[Opening Information shown section]

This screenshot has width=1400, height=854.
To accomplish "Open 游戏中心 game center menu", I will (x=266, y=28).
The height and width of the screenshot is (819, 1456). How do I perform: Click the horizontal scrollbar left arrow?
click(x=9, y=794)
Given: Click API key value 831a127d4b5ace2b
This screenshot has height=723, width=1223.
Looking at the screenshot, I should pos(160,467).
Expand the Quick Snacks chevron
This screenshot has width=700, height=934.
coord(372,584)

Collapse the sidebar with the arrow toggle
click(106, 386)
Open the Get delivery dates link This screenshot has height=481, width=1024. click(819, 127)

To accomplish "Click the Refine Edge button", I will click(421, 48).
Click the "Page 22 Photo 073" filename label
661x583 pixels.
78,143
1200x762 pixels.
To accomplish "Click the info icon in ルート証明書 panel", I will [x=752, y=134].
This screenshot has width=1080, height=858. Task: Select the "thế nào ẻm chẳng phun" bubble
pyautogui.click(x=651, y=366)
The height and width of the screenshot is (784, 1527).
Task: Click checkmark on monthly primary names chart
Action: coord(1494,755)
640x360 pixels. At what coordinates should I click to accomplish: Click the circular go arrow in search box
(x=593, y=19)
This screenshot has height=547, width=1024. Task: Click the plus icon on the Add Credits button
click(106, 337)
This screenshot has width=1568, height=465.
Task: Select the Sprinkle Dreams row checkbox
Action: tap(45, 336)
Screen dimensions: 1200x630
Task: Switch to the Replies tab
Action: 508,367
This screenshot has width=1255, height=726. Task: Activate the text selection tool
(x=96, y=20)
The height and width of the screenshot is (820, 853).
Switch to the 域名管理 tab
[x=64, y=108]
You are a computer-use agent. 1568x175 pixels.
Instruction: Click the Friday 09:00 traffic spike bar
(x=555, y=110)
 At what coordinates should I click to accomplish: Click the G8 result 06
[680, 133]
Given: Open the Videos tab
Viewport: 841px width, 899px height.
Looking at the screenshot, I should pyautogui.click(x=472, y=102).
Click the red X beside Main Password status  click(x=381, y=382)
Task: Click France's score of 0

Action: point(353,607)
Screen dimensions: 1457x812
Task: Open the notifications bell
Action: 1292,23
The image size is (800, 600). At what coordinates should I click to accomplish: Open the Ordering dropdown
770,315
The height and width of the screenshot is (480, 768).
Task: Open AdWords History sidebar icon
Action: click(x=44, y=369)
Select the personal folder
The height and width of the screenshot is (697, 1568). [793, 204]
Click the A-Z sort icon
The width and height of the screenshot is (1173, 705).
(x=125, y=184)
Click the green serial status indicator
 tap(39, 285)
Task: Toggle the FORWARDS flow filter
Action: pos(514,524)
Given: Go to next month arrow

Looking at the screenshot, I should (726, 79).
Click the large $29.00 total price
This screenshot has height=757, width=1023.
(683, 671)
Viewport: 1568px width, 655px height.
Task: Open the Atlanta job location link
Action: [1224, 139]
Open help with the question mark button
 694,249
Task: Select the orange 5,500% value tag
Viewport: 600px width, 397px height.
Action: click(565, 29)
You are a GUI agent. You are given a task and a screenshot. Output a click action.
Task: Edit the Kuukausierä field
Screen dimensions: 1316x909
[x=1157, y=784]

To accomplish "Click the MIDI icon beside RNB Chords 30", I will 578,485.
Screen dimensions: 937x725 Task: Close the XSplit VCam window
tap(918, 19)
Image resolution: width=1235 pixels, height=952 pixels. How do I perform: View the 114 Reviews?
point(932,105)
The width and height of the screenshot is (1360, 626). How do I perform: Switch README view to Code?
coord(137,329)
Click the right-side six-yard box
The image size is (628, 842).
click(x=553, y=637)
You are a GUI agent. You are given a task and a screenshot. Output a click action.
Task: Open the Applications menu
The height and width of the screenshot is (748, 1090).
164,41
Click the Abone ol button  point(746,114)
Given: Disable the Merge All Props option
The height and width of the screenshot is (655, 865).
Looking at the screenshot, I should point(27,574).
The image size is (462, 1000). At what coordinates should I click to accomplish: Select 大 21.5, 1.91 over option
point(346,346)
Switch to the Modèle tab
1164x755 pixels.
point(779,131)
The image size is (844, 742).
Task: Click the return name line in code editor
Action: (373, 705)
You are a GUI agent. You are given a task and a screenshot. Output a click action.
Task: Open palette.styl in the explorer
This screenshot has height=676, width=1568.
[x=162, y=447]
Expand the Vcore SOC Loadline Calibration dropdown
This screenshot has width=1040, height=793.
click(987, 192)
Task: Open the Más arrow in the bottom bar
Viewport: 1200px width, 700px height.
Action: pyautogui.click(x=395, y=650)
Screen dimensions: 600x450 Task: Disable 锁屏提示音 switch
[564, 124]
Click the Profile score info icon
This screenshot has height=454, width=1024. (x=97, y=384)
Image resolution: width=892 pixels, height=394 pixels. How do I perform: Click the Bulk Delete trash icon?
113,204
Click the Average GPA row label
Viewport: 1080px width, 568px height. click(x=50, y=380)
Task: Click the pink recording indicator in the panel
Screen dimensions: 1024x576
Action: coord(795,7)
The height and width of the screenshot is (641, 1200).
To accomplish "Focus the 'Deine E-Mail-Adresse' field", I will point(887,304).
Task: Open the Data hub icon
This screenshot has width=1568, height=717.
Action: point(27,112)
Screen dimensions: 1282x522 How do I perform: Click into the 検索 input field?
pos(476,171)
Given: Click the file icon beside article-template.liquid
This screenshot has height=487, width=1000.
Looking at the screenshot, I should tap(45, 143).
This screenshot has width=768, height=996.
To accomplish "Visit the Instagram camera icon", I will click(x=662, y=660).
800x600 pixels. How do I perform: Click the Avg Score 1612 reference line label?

[Closing Information shown section]

What is required -
Every entry must be given again exactly as it reads.

Expected answer -
This screenshot has width=1400, height=854.
To accomplish "Open 游戏中心 game center menu", I will (x=266, y=28).
The height and width of the screenshot is (819, 1456). How do I perform: Click the horizontal scrollbar left arrow?
click(x=9, y=794)
Given: Click API key value 831a127d4b5ace2b
This screenshot has height=723, width=1223.
Looking at the screenshot, I should pos(160,467).
Expand the Quick Snacks chevron
This screenshot has width=700, height=934.
coord(372,584)

Collapse the sidebar with the arrow toggle
click(106, 386)
Open the Get delivery dates link This screenshot has height=481, width=1024. click(819, 127)

To accomplish "Click the Refine Edge button", I will click(421, 48).
Click the "Page 22 Photo 073" filename label
661x583 pixels.
78,143
1200x762 pixels.
To accomplish "Click the info icon in ルート証明書 panel", I will [x=752, y=134].
This screenshot has width=1080, height=858. Task: Select the "thế nào ẻm chẳng phun" bubble
pyautogui.click(x=651, y=366)
The height and width of the screenshot is (784, 1527).
Task: Click checkmark on monthly primary names chart
Action: coord(1494,755)
640x360 pixels. At what coordinates should I click to accomplish: Click the circular go arrow in search box
(x=593, y=19)
This screenshot has height=547, width=1024. Task: Click the plus icon on the Add Credits button
click(106, 337)
This screenshot has width=1568, height=465.
Task: Select the Sprinkle Dreams row checkbox
Action: tap(45, 336)
Screen dimensions: 1200x630
Task: Switch to the Replies tab
Action: 508,367
This screenshot has width=1255, height=726. Task: Activate the text selection tool
(x=96, y=20)
The height and width of the screenshot is (820, 853).
Switch to the 域名管理 tab
[x=64, y=108]
You are a computer-use agent. 1568x175 pixels.
Instruction: Click the Friday 09:00 traffic spike bar
(x=555, y=110)
 At what coordinates should I click to accomplish: Click the G8 result 06
[680, 133]
Given: Open the Videos tab
Viewport: 841px width, 899px height.
Looking at the screenshot, I should pyautogui.click(x=472, y=102).
Click the red X beside Main Password status  click(x=381, y=382)
Task: Click France's score of 0

Action: point(353,607)
Screen dimensions: 1457x812
Task: Open the notifications bell
Action: 1292,23
The image size is (800, 600). At what coordinates should I click to accomplish: Open the Ordering dropdown
770,315
The height and width of the screenshot is (480, 768).
Task: Open AdWords History sidebar icon
Action: click(x=44, y=369)
Select the personal folder
The height and width of the screenshot is (697, 1568). [793, 204]
Click the A-Z sort icon
The width and height of the screenshot is (1173, 705).
(x=125, y=184)
Click the green serial status indicator
 tap(39, 285)
Task: Toggle the FORWARDS flow filter
Action: pos(514,524)
Given: Go to next month arrow

Looking at the screenshot, I should (726, 79).
Click the large $29.00 total price
This screenshot has height=757, width=1023.
(683, 671)
Viewport: 1568px width, 655px height.
Task: Open the Atlanta job location link
Action: [1224, 139]
Open help with the question mark button
 694,249
Task: Select the orange 5,500% value tag
Viewport: 600px width, 397px height.
Action: click(565, 29)
You are a GUI agent. You are given a task and a screenshot. Output a click action.
Task: Edit the Kuukausierä field
Screen dimensions: 1316x909
[x=1157, y=784]

To accomplish "Click the MIDI icon beside RNB Chords 30", I will 578,485.
Screen dimensions: 937x725 Task: Close the XSplit VCam window
tap(918, 19)
Image resolution: width=1235 pixels, height=952 pixels. How do I perform: View the 114 Reviews?
point(932,105)
The width and height of the screenshot is (1360, 626). How do I perform: Switch README view to Code?
coord(137,329)
Click the right-side six-yard box
The image size is (628, 842).
click(x=553, y=637)
You are a GUI agent. You are given a task and a screenshot. Output a click action.
Task: Open the Applications menu
The height and width of the screenshot is (748, 1090).
164,41
Click the Abone ol button  point(746,114)
Given: Disable the Merge All Props option
The height and width of the screenshot is (655, 865).
Looking at the screenshot, I should point(27,574).
The image size is (462, 1000). At what coordinates should I click to accomplish: Select 大 21.5, 1.91 over option
point(346,346)
Switch to the Modèle tab
1164x755 pixels.
point(779,131)
The image size is (844, 742).
Task: Click the return name line in code editor
Action: (373, 705)
You are a GUI agent. You are given a task and a screenshot. Output a click action.
Task: Open palette.styl in the explorer
This screenshot has height=676, width=1568.
[x=162, y=447]
Expand the Vcore SOC Loadline Calibration dropdown
This screenshot has width=1040, height=793.
click(987, 192)
Task: Open the Más arrow in the bottom bar
Viewport: 1200px width, 700px height.
Action: pyautogui.click(x=395, y=650)
Screen dimensions: 600x450 Task: Disable 锁屏提示音 switch
[564, 124]
Click the Profile score info icon
This screenshot has height=454, width=1024. (x=97, y=384)
Image resolution: width=892 pixels, height=394 pixels. How do I perform: Click the Bulk Delete trash icon?
113,204
Click the Average GPA row label
Viewport: 1080px width, 568px height. click(x=50, y=380)
Task: Click the pink recording indicator in the panel
Screen dimensions: 1024x576
Action: coord(795,7)
The height and width of the screenshot is (641, 1200).
To accomplish "Focus the 'Deine E-Mail-Adresse' field", I will point(887,304).
Task: Open the Data hub icon
This screenshot has width=1568, height=717.
Action: point(27,112)
Screen dimensions: 1282x522 How do I perform: Click into the 検索 input field?
pos(476,171)
Given: Click the file icon beside article-template.liquid
This screenshot has height=487, width=1000.
Looking at the screenshot, I should tap(45, 143).
This screenshot has width=768, height=996.
To accomplish "Visit the Instagram camera icon", I will click(x=662, y=660).
800x600 pixels. How do I perform: Click the Avg Score 1612 reference line label?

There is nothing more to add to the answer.